> **RECORDS PROVIDED**

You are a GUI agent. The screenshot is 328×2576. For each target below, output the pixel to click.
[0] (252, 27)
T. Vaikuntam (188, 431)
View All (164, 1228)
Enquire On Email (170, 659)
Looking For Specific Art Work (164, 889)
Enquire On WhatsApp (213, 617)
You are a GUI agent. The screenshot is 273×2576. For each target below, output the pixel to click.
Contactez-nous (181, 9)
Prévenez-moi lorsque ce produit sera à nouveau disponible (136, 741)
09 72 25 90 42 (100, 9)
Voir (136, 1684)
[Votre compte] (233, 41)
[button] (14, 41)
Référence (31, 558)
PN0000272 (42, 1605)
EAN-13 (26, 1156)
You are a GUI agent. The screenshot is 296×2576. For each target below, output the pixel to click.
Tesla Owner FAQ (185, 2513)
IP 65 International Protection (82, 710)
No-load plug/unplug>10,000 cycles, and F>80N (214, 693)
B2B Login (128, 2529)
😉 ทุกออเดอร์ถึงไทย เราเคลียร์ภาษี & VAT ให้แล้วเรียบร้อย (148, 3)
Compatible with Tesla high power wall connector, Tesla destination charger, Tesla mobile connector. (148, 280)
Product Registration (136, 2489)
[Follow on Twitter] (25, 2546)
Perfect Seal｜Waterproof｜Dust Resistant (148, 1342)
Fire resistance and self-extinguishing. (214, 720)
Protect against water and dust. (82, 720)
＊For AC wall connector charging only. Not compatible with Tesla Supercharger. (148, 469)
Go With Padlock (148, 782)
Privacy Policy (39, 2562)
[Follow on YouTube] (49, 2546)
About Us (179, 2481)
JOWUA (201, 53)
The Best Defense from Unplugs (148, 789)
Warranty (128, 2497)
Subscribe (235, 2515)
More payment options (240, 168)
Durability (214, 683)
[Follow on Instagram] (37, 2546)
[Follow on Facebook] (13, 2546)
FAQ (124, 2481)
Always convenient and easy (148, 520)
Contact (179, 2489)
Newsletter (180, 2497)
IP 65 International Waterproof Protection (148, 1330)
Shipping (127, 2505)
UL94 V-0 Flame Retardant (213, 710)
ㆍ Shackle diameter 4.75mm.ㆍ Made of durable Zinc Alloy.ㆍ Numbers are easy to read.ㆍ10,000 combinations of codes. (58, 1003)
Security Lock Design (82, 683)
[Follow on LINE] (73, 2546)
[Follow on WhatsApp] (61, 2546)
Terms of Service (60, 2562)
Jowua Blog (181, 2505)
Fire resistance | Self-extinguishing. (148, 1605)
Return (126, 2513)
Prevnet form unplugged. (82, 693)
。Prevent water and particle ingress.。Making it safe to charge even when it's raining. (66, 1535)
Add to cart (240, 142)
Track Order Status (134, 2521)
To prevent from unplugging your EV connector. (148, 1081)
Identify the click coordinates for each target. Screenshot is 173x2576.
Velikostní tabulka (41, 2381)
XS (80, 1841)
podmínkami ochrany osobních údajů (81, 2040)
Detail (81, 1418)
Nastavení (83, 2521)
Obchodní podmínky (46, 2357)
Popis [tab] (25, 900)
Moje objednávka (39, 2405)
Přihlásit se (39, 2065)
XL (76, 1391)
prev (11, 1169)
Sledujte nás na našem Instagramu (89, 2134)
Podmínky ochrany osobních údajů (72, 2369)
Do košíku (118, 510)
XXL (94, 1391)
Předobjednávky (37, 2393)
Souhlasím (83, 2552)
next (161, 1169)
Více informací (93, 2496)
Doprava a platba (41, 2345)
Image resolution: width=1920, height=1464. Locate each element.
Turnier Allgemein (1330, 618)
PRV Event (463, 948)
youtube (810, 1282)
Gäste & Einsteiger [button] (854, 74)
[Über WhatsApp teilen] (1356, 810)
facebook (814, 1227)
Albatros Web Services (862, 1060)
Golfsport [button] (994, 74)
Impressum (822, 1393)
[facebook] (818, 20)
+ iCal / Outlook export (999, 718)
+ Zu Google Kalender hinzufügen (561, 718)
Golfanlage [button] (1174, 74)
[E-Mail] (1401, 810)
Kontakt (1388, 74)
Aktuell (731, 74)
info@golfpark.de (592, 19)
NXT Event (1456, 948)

> **REQUIRED ACTION**
What is wanted is an exact repetition of the lines from the one with "Gäste & Einsteiger [button] (854, 74)" through the last line of the material above, both ends included.

> **TASK SOLUTION**
Gäste & Einsteiger [button] (854, 74)
[Über WhatsApp teilen] (1356, 810)
facebook (814, 1227)
Albatros Web Services (862, 1060)
Golfsport [button] (994, 74)
Impressum (822, 1393)
[facebook] (818, 20)
+ iCal / Outlook export (999, 718)
+ Zu Google Kalender hinzufügen (561, 718)
Golfanlage [button] (1174, 74)
[E-Mail] (1401, 810)
Kontakt (1388, 74)
Aktuell (731, 74)
info@golfpark.de (592, 19)
NXT Event (1456, 948)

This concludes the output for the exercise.